** Begin Material supplied **

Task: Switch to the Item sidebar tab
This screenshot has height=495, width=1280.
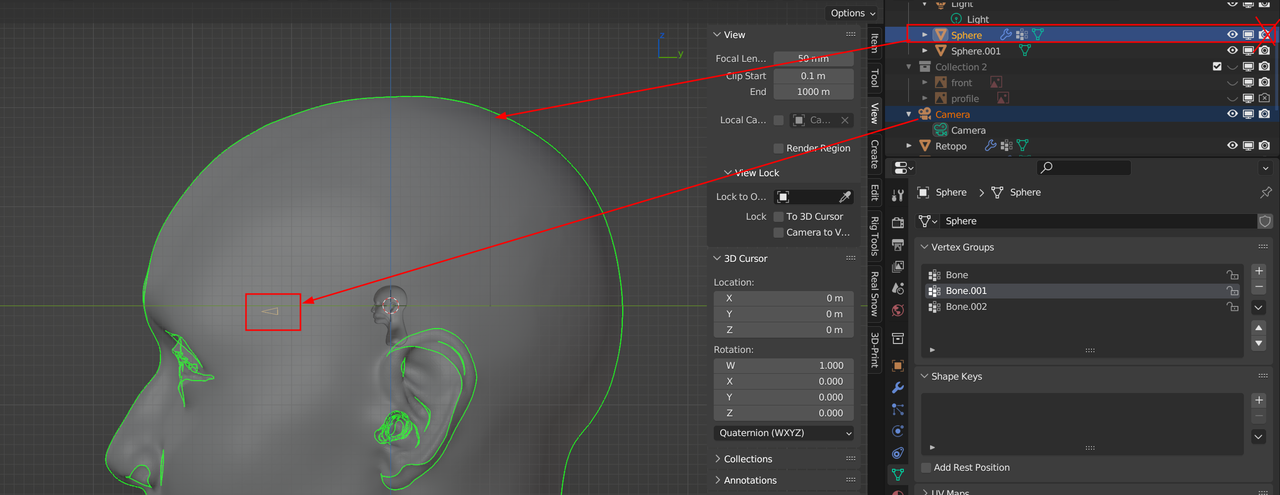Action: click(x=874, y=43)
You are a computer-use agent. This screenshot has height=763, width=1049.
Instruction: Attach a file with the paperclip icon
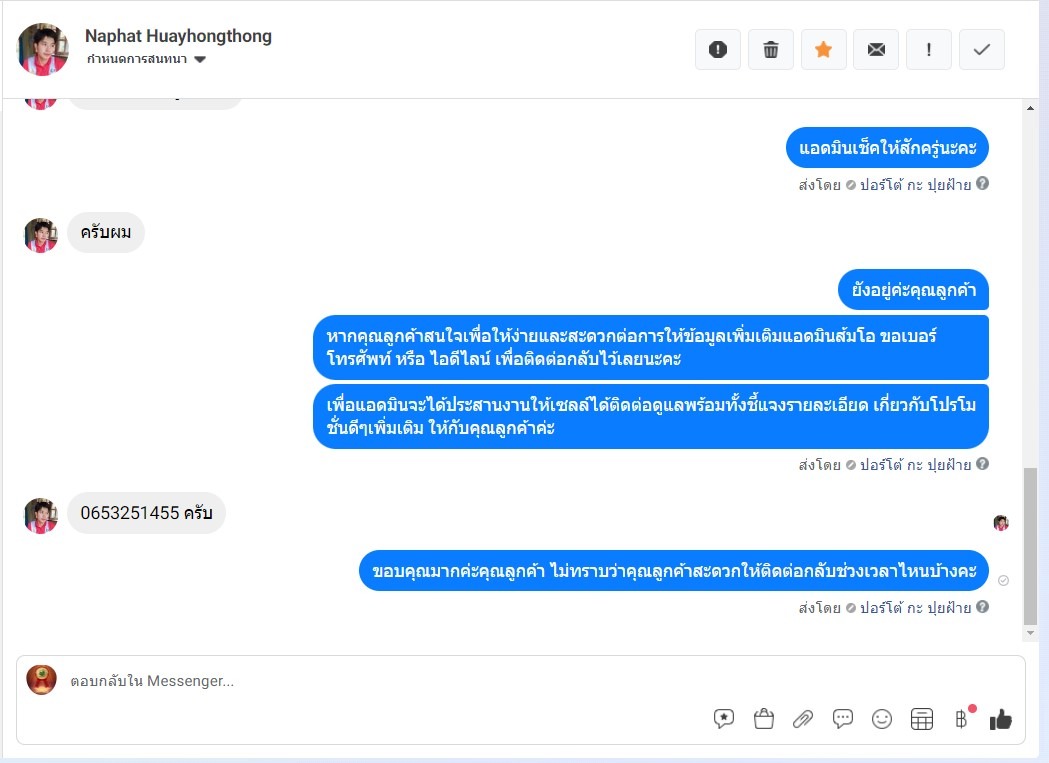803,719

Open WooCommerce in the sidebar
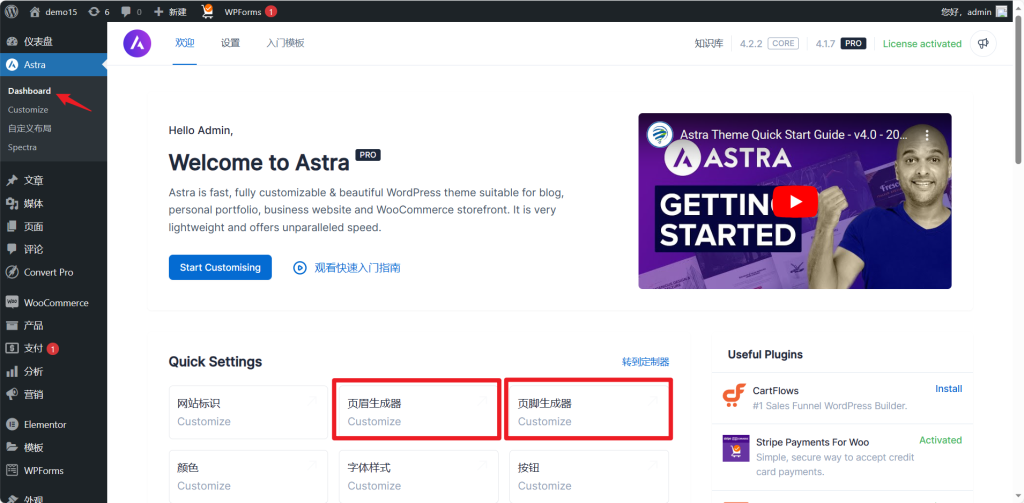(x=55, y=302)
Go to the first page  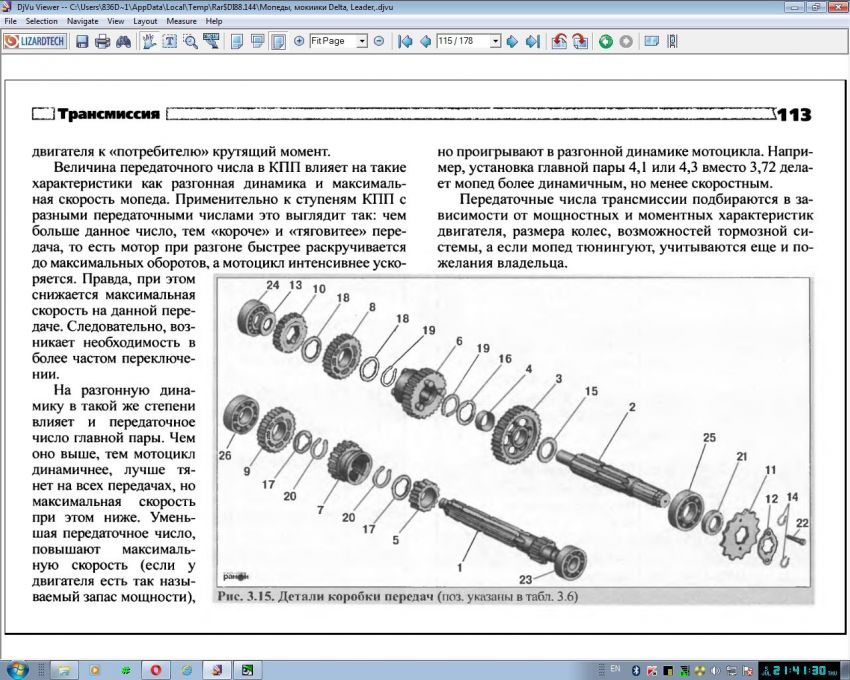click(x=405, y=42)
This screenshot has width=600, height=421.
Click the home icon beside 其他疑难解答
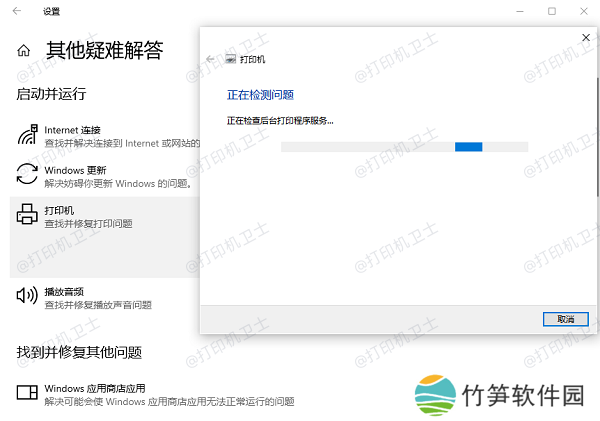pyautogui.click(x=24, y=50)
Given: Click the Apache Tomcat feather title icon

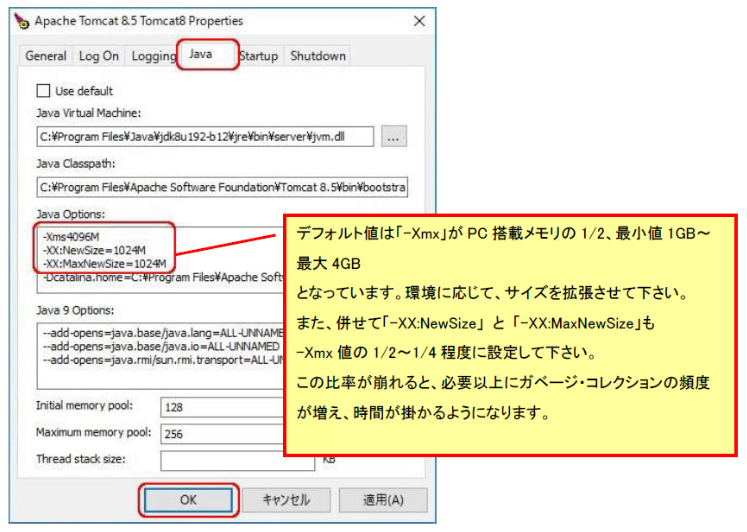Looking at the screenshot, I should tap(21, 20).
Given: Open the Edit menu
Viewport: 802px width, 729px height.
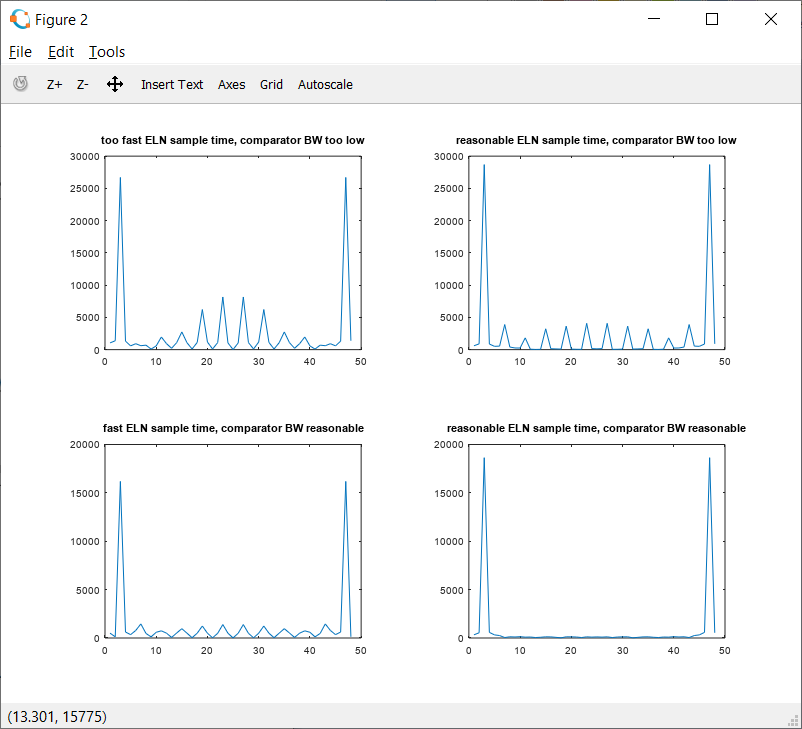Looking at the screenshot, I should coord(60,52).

** End Material supplied **
** Begin Material supplied **

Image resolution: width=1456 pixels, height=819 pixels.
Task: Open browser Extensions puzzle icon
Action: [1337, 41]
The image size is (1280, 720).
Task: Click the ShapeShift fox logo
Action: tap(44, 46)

** End Material supplied **

Exercise:
Print the lines from the one containing "Given: Open the Edit menu" through the one containing "Looking at the screenshot, I should coord(60,52).", both included, with identical wording and leaving out the pictures.

Full response:
Given: Open the Edit menu
Viewport: 802px width, 729px height.
Looking at the screenshot, I should coord(60,52).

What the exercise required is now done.